Data: 16/04/2016 15:30:00 - Autore: Avv. Francesco Pandolfi

Avv. Francesco Pandolfi - Nel caso in cui: a) il Prefetto adotti nei confronti dell'interessato un provvedimento di divieto di detenzione armi, munizioni ed esplosivi di qualsiasi specie, b) tale provvedimento venga seguito da una domanda tesa ad ottenere la revoca del divieto, c) quindi l'amministrazione produca un ulteriore provvedimento con il quale viene respinta la domanda sub "b", ebbene in sede di ricorso la scelta del provvedimento da impugnare potrà condizionare il buon esito della causa.

Questo sottile principio, a prima vista banale ma molto importante, è scolpito nella sentenza n. 462 del 10.03.2016 emessa dal Tar Lecce. 

Il caso

Tizio ricorre contro il Ministero dell'Interno e il Prefetto per chiedere l'annullamento del provvedimento con il quale è stata respinta la domanda tesa ad ottenere la revoca del divieto di detenzione armi, adottato in precedenza con apposito decreto prefettizio.

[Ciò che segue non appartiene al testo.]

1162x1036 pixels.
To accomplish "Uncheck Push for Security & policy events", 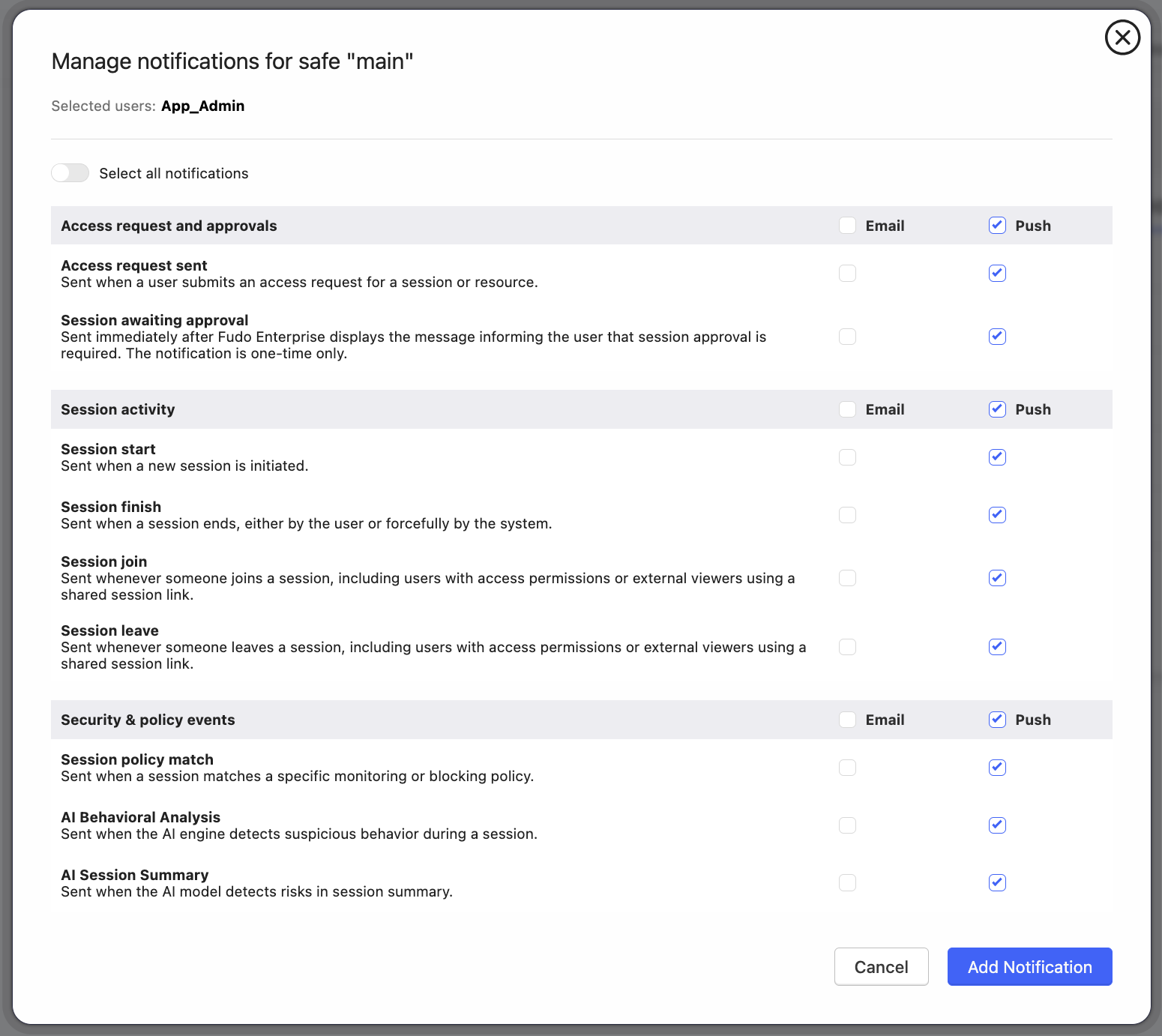I will [997, 720].
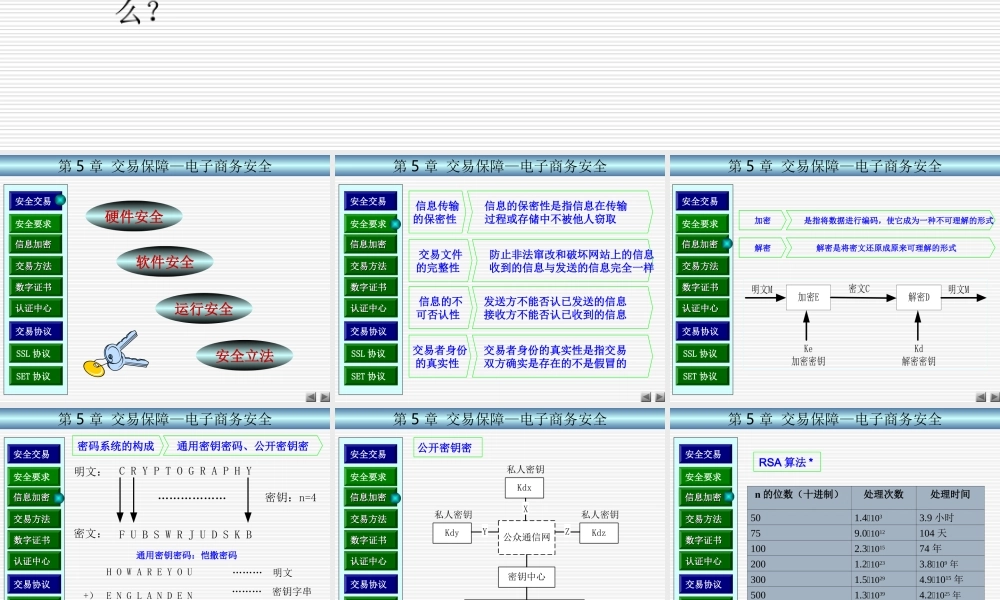Open the SET 协议 section
This screenshot has height=600, width=1000.
pos(35,375)
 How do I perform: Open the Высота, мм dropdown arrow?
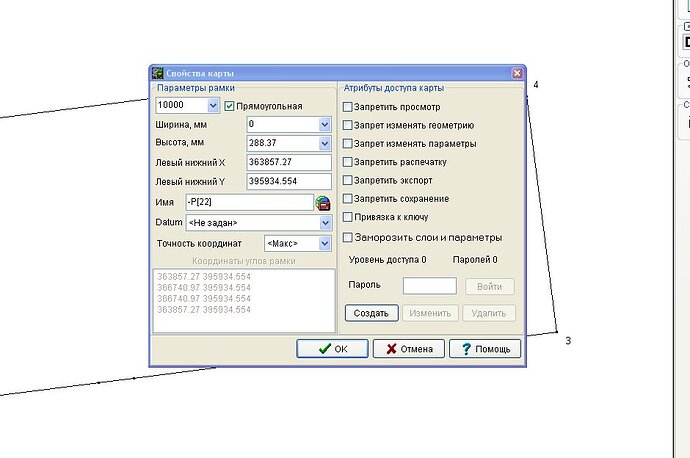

Nel ricorso egli lamenta l'eccesso di potere per errore e travisamento dei fatti, mancanza di motivazione, violazione dell'art. 39 r.d. n. 773/31 (TULPS); in particolare deduce l'illegittimità del provvedimento impugnato perchè erroneamente basato sulla sua ritenuta inaffidabilità (esistenza di procedimenti penali a suo carico non correttamente valutati).

Il quadro normativo

I Magistrati premettono che il Prefetto ha la facoltà di vietare la detenzione delle armi alle persone ritenute capaci di abusarne (art. 39 TULPS): sulla base di tale semplice previsione, ai fini del diniego della licenza non occorre una condanna penale ma solo una condotta sospetta, che lasci pensare ad una capacità di abuso.

Del resto, le facoltà attribuite dalla legge al questore e al prefetto (artt. 39 e 43 r.d. 773/31) vengono messe in campo tutte le volte in cui non vi sia necessariamente un profilo penale da analizzare sulla condotta dell'interessato, ma piuttosto si tratti di saggiare la capacità di abuso dell'arma anche a fronte di sospetti (magari mai approdati verso sviluppi processuali penali veri e propri).

L'orientamento giurisprudenziale sull'art. 39

La pronuncia del Tar Lecce n. 462/2016 richiama l'attenzione sul filone giurisprudenziale tracciato dal Consiglio di Stato VI con la sentenza n. 375 del 27.01.2012: a fronte di tale orientamento la revoca dell'autorizzazione al porto d'armi e il divieto di detenzione armi hanno il solo fine di prevenire la commissione di reati e di proteggere la pubblica incolumità, situazioni a fronte delle quali l'Autorità vorrà verificare l'esistenza o meno di un potenziale pericolo di abuso dell'arma.

Quale provvedimento impugnare con il ricorso

Per apprezzare il "consiglio" che ci arriva dagli avveduti e chiari Magistrati del Tar Lecce e renderlo utile ed applicabile a casi simili, occorre fare mente locale sul modo con il quale si imposta il ricorso.

Come infatti anticipato in premessa, nel caso il Prefetto adotti nei confronti dell'interessato un provvedimento di divieto di detenzione armi, munizioni ed esplosivi di qualsiasi specie, quindi tale provvedimento venga seguito da una domanda tesa ad ottenere la revoca del divieto, infine l'amministrazione produca un ulteriore provvedimento con il quale viene respinta la domanda di revoca, ebbene optando per la contestazione del "rifiuto" opposto dall'Amministrazione alla domanda di revoca ("b") invece di impugnare il diniego a monte si proporrà una domanda di sollecitazione dell'autotutela amministrativa e non una domanda tesa ad annullare il provvedimento di divieto iniziale.

Cosa fare in casi analoghi?

Poiché l'eventuale autotutela richiesta non è obbligatoria ma solo discrezionale e volendo tener conto del dictum della sentenza in commento, occorrerà costruire l'impianto del ricorso sull'impugnazione dell'originario provvedimento di divieto di detenzione armi, evitando di criticare in seconda battuta il rifiuto dell'amministrazione sull'istanza di revoca.